"Ya somos el olvido que seremos.
El polvo elemental que nos ignora
y que fue el rojo Adán y que es ahora
todos los hombres y que no veremos.
Ya somos en la tumba las dos fechas
del principio y del término, la caja,
la obscena corrupción y la mortaja,
los ritos de la muerte y las endechas.
No soy el insensato que se aferra
al mágico sonido de su nombre;
pienso con esperanza en aquel hombre
que no sabrá que fui sobre la tierra.
Bajo el indiferente azul del cielo
esta meditación es un consuelo"
("El olvido que seremos", un poema de José Luis Borges)

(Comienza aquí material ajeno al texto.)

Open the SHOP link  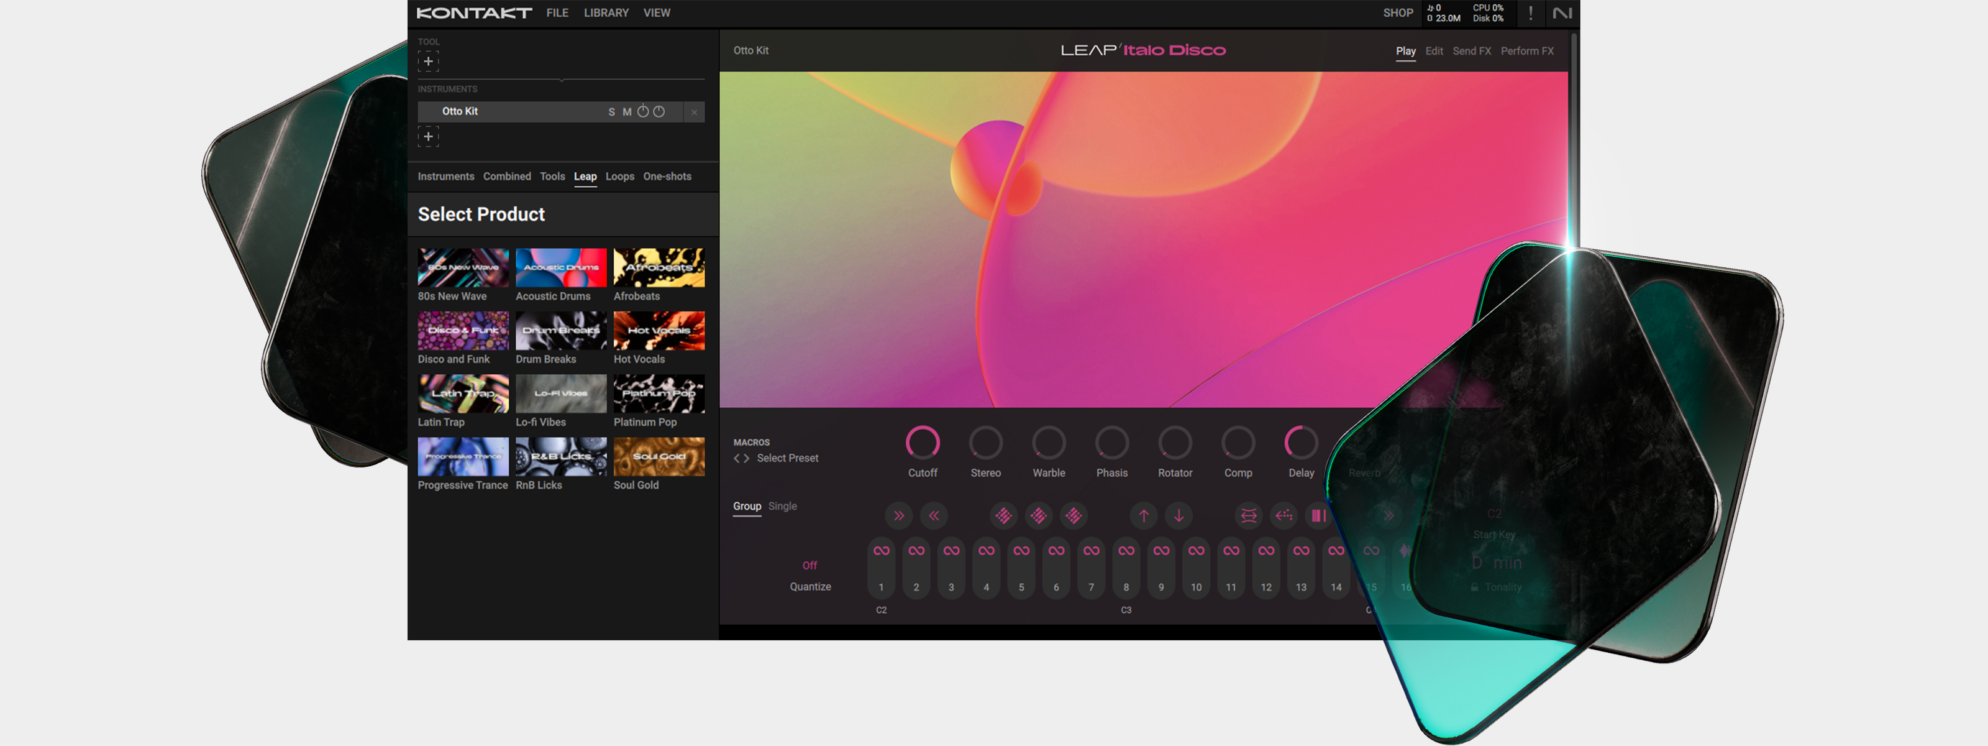(x=1398, y=13)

Sólo veinte años después de que otro Héctor Abad, el padre del escritor, fuera tiroteado y asesinado en una calle de Medellín por sicarios paramilitares, ha podido el colombiano Héctor Abad Faciolince (Antioquía, Colombia, 1958) encontrar la voz y el tono requeridos para afrontar este reto personal que supone "El olvido que seremos". El libro es en buena medida un homenaje que Abad le hace al héroe de su vida, el padre cercano, de corazón generoso, compasivo y tolerante, al médico humanista, catedrático universitario, consulto en la Organización Mundial de la Salud, obsesionado por la medicina social preventiva y la extensión de la salud pública a todos los rincones de la ciudad: cuestiones tan básicas (y al parecer tan subversivas) como potabilizar los acueductos o vacunar a los niños de Colombia, y (en un mismo impulso ciudadano): un sentido de la justicia y una valiente defensa de los derechos humanos que en esos años costaba la vida. También el novelista, el hijo, sufrió persecución, algún atentado, y el exilio en Italia tras pasar por Madrid. Héctor Abad narra de un modo equilibrado, preciso y espontáneo, tocado por ese "don colombiano" de contar y fascinar.

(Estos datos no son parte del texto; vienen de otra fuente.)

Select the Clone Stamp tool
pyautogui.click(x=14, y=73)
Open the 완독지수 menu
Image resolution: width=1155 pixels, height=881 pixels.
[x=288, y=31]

Sorprende su tenaz y exhaustiva memoria, el manejo de miles de datos en el empeño de ajustarse a la verdad. Si en toda novela se expone mucho, cuánto más se arriesga aquí en una narración tan paralela a la propia vida. A diferencia de otras figuras paternas literarias en las que el amor del hijo no era correspondido (Kafka, o muy recientemente "Hoy, Júpiter" de Luis Landero), los dos Abad compartieron "amor exagerado" y hasta adoración, pero el autor sabe del carácter trágico de su libro: pues es ya la "carta a una sombra".

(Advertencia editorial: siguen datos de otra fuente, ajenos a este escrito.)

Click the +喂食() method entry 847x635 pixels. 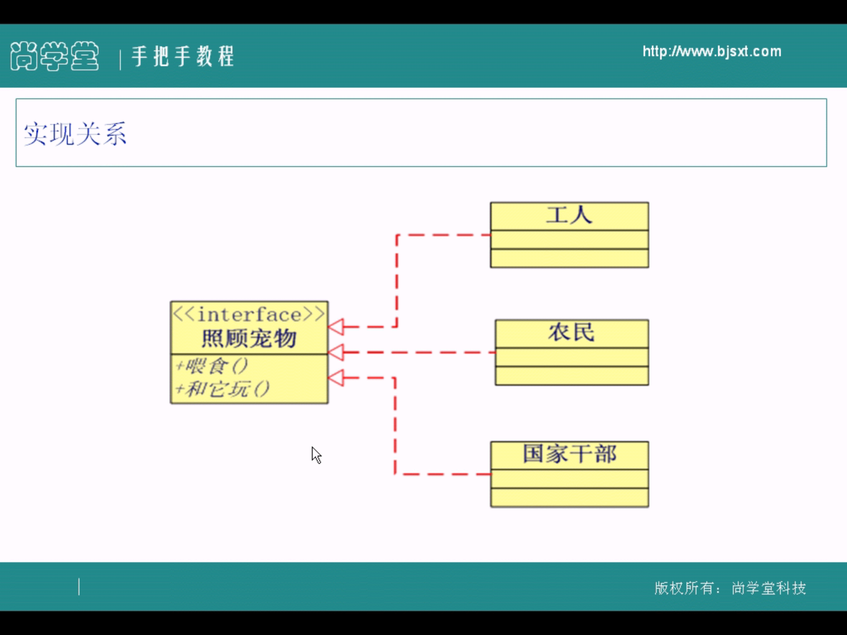212,366
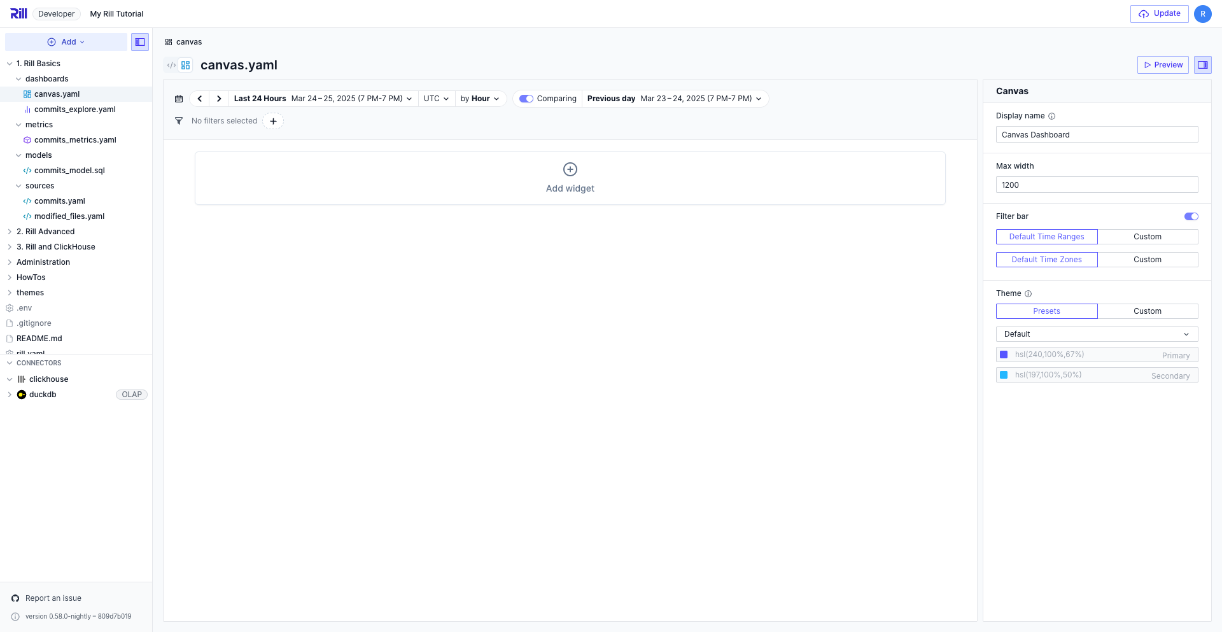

La novela huye de dos grandes peligros que podían echarla a perder: una equivocada combinación o distribución de los muchos datos y anécdotas que la volviera aburrida y, sobre todo, el carácter sentimental de una hagiografía paterna. En un equilibrio que divide la obra casi en dos mitades exactas, las loas al padre ceden el paso a un desagarrado y duro relato de cómo se fue cerniendo la anunciada tragedia sobre esta familia, primero con el temprano fallecimiento de Marta, hermana del narrador, a los dieciséis años, y después con el terrible asesinato del padre. La pérdida de Marta da pie a una honda meditación sobre la búsqueda desesperada de consuelo por parte del ser humano en las mayores dificultades que le plantea la vida. Y el relato de cómo se ejecutó el atentado contra su padre, conmocionan al lector tanto por la brutal secuencia del acontecimiento, como por la maestría y la perspectiva elegida a la hora de narrarlo. Es en esta "segunda parte" donde la honestidad intelectual le lleva también a reconocer y desvelar algunos errores del padre y sobre todo los suyos propios: pues el escritor hace un duro análisis de sus muchas cobardías, culpas, limitaciones y carencias, lamentando su pasividad esencial y las lecciones no aprendidas de la vida... Pero la grandeza del libro no reside sólo en componer un gran óleo del padre: la historia mira más lejos y se vuelve denuncia y diagnóstico del "país más violento del mundo" (pág. 205), escenario impune de miles y miles de desaparecidos, torturados, asesinados o exiliados. Abad señala hacia el irresoluble y cruento conflicto secular entre progreso e involución, renovación y tradición, ilustración y catolicismo ancestral, en América Latina. Exalta la tolerancia y critica los dogmatismos, los falsos ídolos y santos, y toda suerte de extremismos religiosos y políticos. El autor parece aspirar a un intento de redención a través de la enumeración fechada de tantas muertes, y muestra hasta qué punto son las palabras nuestras únicas armas: capaces de rescatar, salvar y postergar en lo posible el olvido. Cuando el médico cae desplomado sobre el pavimento de la calle aquel verano de 1987, lleva en su bolsillo la lista de amenazados que lo incluye y, copiado a mano, el célebre poema de Borges que explica el título de este libro, cuyo comienzo es: "Ya somos el olvido que seremos...".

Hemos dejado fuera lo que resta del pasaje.